Researchers from the Smithsonian reached the conclusion that the coral reefs' biodiversity has been significantly underestimated.
This statement was made after experts evaluated the potential of a tropical surface measuring 20.6 square feet (6.3 square meters). They discovered that it shelters as many crab species as one might find in all the seas of Europe, put together.
According to their breakthrough, published in PloS ONE
, the experts have analyzed and tabulated 168 crab species out of a total amount of 525 crustaceans, coming from seven sites.
While talking about the ecosystems' diversity, experts say that such regions could represent the habitat of up to nine million species, but biologists still have a hard time establishing the exact number.
"We cannot give a new estimate today, but we may be able to in a few years," declared Plaisance.
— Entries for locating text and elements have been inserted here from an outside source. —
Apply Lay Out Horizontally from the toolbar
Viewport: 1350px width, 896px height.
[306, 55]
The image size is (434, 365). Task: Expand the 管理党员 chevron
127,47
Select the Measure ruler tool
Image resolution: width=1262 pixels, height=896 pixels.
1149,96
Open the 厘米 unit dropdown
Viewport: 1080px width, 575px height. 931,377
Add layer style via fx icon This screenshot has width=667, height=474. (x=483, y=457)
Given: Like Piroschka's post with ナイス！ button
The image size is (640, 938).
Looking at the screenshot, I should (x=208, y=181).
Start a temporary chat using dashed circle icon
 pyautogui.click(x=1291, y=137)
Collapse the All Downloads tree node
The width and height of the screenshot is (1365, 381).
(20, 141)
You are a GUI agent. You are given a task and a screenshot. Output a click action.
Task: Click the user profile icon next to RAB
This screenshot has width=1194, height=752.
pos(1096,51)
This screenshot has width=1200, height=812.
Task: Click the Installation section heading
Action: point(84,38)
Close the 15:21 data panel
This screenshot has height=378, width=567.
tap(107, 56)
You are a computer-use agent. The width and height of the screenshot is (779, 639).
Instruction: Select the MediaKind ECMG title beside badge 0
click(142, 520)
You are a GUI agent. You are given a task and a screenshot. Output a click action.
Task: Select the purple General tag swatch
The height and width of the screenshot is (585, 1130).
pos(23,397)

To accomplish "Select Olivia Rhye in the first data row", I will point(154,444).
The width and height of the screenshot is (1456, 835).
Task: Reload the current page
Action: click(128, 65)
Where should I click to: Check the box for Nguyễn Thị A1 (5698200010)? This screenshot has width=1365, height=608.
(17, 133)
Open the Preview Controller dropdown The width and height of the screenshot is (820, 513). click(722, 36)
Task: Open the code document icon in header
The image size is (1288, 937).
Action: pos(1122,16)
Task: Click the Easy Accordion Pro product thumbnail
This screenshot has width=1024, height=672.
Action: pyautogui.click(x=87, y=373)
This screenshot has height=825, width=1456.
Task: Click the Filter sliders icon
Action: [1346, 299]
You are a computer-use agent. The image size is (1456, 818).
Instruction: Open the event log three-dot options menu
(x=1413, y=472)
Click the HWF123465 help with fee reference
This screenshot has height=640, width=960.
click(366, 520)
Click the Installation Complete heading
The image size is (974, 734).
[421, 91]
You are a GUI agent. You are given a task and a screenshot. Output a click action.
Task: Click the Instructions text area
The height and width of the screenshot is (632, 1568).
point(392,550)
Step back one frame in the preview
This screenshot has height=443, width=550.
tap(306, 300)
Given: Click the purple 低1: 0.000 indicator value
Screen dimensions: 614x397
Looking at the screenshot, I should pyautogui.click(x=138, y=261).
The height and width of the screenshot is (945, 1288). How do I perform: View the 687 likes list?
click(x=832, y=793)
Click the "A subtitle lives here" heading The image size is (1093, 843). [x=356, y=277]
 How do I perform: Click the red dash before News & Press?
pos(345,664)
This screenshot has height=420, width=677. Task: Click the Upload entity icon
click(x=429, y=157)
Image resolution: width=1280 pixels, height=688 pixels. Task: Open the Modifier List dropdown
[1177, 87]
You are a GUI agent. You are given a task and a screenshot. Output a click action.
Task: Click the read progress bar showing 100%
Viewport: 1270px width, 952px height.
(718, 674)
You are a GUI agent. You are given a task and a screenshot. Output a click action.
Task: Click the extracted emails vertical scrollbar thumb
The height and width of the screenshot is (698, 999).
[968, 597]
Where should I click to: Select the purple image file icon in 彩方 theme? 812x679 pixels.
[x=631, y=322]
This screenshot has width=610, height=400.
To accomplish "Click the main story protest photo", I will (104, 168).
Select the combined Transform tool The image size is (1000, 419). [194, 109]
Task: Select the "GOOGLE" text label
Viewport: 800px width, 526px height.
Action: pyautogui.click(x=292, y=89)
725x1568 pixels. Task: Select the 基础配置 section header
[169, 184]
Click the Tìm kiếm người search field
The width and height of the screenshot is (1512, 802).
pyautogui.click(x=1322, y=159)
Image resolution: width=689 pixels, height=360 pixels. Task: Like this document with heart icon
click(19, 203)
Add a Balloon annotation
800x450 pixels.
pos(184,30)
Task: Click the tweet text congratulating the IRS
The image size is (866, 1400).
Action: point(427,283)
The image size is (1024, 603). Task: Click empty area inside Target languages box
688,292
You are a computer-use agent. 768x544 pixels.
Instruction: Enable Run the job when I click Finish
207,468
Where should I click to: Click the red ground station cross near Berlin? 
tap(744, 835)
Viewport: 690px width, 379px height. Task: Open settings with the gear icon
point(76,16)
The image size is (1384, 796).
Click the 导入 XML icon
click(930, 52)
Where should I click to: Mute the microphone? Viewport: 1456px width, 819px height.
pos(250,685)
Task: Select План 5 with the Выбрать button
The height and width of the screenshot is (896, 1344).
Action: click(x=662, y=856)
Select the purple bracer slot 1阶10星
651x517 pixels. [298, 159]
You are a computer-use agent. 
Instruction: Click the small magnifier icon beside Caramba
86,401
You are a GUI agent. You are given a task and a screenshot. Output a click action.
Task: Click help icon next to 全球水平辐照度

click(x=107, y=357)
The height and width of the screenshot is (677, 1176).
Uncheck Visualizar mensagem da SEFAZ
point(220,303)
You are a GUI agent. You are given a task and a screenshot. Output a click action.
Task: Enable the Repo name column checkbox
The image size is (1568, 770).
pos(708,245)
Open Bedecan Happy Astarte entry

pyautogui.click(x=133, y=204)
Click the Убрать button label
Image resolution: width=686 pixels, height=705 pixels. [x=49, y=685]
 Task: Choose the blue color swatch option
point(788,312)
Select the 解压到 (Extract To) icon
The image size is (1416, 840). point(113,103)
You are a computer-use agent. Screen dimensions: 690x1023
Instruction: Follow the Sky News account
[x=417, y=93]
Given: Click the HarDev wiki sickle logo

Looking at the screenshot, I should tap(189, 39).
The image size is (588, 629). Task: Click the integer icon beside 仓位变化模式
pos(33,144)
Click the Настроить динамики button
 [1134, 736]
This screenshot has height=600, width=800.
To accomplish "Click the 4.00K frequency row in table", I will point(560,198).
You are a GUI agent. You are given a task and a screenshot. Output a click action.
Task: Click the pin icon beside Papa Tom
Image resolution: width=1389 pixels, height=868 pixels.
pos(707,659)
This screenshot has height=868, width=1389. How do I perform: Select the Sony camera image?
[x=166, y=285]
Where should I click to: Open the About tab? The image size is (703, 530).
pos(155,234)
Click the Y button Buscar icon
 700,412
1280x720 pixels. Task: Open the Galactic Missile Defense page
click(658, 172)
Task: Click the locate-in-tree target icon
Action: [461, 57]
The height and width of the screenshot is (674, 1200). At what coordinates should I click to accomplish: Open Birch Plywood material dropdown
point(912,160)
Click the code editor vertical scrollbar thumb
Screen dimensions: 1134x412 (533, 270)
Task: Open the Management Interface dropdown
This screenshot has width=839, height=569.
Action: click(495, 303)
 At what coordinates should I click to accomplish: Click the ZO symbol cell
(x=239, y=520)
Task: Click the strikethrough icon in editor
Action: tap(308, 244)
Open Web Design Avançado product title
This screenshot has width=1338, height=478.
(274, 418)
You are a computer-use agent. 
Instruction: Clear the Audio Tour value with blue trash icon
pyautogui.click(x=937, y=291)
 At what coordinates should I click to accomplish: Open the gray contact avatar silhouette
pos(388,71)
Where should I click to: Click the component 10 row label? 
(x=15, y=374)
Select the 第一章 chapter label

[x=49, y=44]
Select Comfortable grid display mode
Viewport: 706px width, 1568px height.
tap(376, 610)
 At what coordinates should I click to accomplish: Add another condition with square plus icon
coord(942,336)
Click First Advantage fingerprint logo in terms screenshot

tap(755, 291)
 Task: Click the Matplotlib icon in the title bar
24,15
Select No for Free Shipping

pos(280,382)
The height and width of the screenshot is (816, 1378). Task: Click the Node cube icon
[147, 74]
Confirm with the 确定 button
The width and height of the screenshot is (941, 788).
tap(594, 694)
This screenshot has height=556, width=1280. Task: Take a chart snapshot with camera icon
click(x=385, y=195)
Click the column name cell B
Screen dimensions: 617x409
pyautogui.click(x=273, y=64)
Also, according to the numbers provided by the study, the Indo-Pacific west surface ranks first in the list of the coral reef areas with the highest number of different species.
In order to emphasize the ecosystem's impressive biodiversity, researchers say that 81% of the species which were discovered in this location have been found only in one place.
DNA barcoding was the fastest and most cost-efficient method that allowed the scientists to register the newly-found creatures. Experts in this field of activity chose this path because it has helped them discover what really lives in the ocean at this point in time. It also gave them the possibility to store the data for future reference.
“The finding of such large numbers of species in a small total area suggests that coral reef diversity is seriously under-detected using traditional survey methods, and by implication, underestimated,” stated the authors in their paper.
The coral reef's beauty and amazing diversity is threatened by climate change and human influence. Overfishing and pollution are two of the most serious issues which put this habitat in danger.
Despite the fact that it should be preserved, taking into account that it represents one of the richest marine environments, such areas suffer a great deal due to the increased levels of greenhouse emissions.
Unless governments scale up their efforts to protect the endangered coral reefs, these rich, overpopulated ecosystems might disappear from the map within a hundred years, according to Charlie Veron, former Chief Scientist of the Australian Institute of Marine Science.